Put the lines below, from the one containing "This screenshot has height=634, width=1149." through the one containing "(x=430, y=84)", inclusive, into a numbered list, leaving out any blank lines.
== Records for this task
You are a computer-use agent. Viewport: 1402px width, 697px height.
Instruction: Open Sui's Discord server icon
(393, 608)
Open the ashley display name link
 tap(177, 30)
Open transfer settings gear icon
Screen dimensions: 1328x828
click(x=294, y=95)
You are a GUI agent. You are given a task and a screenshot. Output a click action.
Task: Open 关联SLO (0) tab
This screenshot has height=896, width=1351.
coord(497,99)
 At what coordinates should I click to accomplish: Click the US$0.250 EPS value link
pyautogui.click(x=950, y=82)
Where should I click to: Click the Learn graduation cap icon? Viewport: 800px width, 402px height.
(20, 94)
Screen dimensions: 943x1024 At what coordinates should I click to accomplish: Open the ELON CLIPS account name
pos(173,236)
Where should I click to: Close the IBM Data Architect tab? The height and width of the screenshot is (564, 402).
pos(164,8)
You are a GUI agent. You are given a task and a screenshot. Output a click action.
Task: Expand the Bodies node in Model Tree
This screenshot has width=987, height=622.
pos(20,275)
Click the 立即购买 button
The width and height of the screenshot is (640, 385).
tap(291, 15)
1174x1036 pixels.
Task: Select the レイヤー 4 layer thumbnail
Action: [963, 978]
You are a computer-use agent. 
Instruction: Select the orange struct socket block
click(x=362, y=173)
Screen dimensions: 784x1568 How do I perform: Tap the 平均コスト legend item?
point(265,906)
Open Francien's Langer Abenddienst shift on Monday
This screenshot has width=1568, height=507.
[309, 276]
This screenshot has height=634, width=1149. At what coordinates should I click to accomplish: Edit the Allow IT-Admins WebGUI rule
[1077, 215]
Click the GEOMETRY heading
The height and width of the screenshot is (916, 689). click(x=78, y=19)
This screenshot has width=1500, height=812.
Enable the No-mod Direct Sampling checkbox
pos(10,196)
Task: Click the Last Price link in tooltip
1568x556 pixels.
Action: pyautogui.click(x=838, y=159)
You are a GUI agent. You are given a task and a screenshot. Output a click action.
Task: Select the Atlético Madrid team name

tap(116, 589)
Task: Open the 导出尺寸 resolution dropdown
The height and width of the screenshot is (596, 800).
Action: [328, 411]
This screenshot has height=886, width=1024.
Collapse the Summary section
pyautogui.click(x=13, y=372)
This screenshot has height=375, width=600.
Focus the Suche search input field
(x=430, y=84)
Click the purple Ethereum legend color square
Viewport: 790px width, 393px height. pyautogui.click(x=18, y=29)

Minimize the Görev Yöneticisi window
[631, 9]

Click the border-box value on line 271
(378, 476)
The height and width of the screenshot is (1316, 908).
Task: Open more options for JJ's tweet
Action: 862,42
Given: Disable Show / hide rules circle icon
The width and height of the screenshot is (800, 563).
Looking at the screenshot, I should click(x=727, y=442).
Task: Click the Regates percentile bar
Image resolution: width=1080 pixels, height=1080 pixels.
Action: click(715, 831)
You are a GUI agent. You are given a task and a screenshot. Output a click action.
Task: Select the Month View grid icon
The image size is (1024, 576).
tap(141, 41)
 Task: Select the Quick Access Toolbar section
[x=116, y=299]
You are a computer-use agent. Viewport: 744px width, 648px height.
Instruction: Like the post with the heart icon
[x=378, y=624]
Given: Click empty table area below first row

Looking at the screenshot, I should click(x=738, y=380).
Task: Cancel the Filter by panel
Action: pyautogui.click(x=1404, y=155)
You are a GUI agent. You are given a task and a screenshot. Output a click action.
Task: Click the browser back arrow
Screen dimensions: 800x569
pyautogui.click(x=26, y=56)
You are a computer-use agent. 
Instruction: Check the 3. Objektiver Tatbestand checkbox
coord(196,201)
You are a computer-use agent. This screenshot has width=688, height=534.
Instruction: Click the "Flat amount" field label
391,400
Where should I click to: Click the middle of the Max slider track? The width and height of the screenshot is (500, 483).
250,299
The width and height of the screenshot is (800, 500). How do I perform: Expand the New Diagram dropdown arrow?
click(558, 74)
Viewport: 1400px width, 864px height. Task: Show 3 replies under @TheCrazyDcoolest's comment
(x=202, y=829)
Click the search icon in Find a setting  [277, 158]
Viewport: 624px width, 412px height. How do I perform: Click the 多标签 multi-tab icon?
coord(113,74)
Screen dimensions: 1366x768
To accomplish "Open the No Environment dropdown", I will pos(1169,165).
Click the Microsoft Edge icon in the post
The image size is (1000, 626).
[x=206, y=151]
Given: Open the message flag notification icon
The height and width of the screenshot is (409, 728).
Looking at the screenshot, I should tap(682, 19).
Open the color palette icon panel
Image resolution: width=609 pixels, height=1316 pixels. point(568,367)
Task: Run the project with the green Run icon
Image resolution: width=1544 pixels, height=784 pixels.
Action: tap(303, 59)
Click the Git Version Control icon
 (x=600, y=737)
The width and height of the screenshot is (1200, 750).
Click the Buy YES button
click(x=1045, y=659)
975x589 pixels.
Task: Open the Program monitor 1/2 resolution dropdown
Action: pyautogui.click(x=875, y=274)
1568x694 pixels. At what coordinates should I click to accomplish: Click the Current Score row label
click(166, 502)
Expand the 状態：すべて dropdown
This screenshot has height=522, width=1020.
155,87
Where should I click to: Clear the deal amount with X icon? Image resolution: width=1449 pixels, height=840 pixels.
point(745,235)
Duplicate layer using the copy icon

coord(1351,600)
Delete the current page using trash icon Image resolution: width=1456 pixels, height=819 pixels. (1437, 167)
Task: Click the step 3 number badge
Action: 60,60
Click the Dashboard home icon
====
* **Answer to this problem**
1. This screenshot has height=634, width=1149. At what coordinates should I click to accomplish: Edit the Allow IT-Admins WebGUI rule
2. [1077, 215]
3. Click the GEOMETRY heading
4. The height and width of the screenshot is (916, 689). click(x=78, y=19)
5. This screenshot has width=1500, height=812.
6. Enable the No-mod Direct Sampling checkbox
7. pos(10,196)
8. Task: Click the Last Price link in tooltip
9. 1568x556 pixels.
10. Action: pyautogui.click(x=838, y=159)
11. You are a GUI agent. You are given a task and a screenshot. Output a click action.
12. Task: Select the Atlético Madrid team name
13. tap(116, 589)
14. Task: Open the 导出尺寸 resolution dropdown
15. The height and width of the screenshot is (596, 800).
16. Action: [328, 411]
17. This screenshot has height=886, width=1024.
18. Collapse the Summary section
19. pyautogui.click(x=13, y=372)
20. This screenshot has height=375, width=600.
21. Focus the Suche search input field
22. (x=430, y=84)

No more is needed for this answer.